Earth Observation nanosatellite

Quakesat was an Earth observation nanosatellite based on three CubeSats. It was designed to be a "proof-of-concept" for collecting space-based detection of extremely low frequency signals, theorized to be earthquake precursor signals. The science behind the concept was disputed at the time of launch.

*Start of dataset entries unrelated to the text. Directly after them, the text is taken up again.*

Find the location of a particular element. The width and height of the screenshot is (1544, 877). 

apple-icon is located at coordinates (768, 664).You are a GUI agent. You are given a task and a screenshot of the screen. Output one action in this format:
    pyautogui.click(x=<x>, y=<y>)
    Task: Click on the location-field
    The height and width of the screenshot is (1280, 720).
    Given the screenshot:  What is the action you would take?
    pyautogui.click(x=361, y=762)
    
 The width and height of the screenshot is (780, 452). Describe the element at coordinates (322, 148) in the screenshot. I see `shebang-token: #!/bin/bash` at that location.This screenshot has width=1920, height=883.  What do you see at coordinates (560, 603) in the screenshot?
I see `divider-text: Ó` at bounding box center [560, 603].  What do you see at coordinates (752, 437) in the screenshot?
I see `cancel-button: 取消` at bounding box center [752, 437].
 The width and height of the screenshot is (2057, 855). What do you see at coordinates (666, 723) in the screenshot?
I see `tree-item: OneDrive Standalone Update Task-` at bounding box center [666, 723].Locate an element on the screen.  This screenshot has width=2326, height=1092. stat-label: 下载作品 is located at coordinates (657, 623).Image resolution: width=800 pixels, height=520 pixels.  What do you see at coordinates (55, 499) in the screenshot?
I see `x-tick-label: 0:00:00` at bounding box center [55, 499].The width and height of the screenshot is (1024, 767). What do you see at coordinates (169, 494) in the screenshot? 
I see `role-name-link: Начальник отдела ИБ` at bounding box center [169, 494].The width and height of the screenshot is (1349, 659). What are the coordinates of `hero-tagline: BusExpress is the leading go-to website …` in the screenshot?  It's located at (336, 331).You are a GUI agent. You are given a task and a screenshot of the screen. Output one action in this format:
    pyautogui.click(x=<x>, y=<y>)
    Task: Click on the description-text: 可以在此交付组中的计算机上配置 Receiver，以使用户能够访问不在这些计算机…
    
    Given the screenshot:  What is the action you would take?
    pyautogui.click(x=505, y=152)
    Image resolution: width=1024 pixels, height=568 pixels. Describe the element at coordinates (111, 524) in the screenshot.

Stanford University and Stellar Solutions released a 10-year, longitudinal study in 2022 in collaboration with Google using earth-based instrumentation that confirmed the science behind the theory for forecasting purposes, but not to the level sufficient to meet the USGS standard of an earthquake prediction.

== Mission ==
The mission goal of Quakesat was to determine if there were any ultra low frequency (ULF) magnetic signals, associated with large earthquakes, that could be detected using a satellite-based, induction magnetometer flying in low-earth-orbit (LEO). QuakeFinder LLC, the company that put the satellites together, was from Palo Alto, California. They were gathering data on the ultra low frequency magnetic field fluctuations that are associated with earthquakes to help better understand this area of study. The primary instrument was a magnetometer housed in a 2 ft telescoping boom.

On 30 June 2003, deployment of Quakesat was alongside other university CubeSats and one commercial CubeSat. The launch occurred on a Rokot rocket from Russia's Plesetsk Cosmodrome.

The mission was planned to last one year, but ended up lasting 1 and a half years.